- [LA CONSEGNA] Nel brano da leggere, che cosa diceva la signora incontrata in Georgia a proposito del regime sovietico?

- [BRANO DA LEGGERE]
----

Malintesi capitati anche alla liberazione dalla schiavitù egiziana. Si stava meglio prima.
In Georgia, per fare un altro esempio, una signora ci diceva che stavano meglio sotto il regime sovietico: non c’era la libertà, ma c’era da mangiare. Non è l’unico caso che cerchiamo anche oggi più il cibo che perisce che il cibo che dona la vita eterna.
Così le folle che rincorrevano Gesù. Erano rimasti tutti colpiti dalle sue parole e dal prodigio della moltiplicazione di pani.
Le folle che lo seguivano era composte da credenti. Frequentavano il tempio, la sinagoga, non erano dei convertiti. Erano dei fedeli della religione ebraica. Ascoltavano volentieri Gesù perché parlava loro di Dio. E faceva dei prodigi. Solo che lui i prodigi, i miracoli, li chiamava segni. Non erano lo scopo, ma con prodigi Egli indicava altro.

----

- [MATERIALE FORNITO]
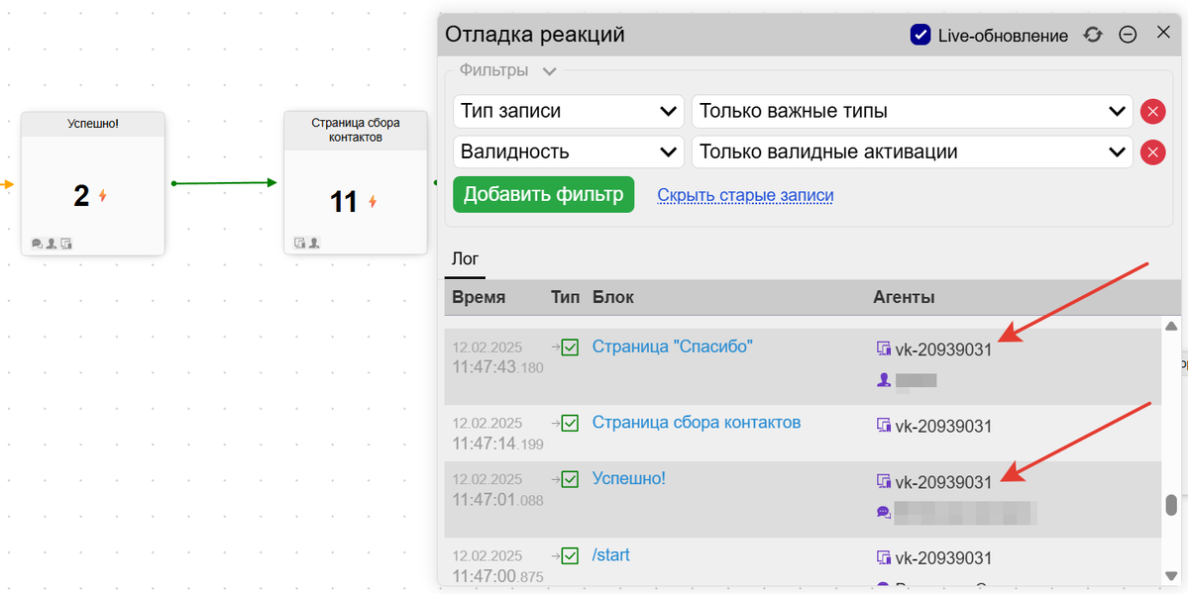1188x594 pixels.
Task: Disable Live-обновление
Action: pyautogui.click(x=919, y=35)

----

- [RISULTATO DELLA CONSEGNA] Diceva che sotto il regime sovietico si stava meglio, perché, anche se non c'era la libertà, c'era da mangiare.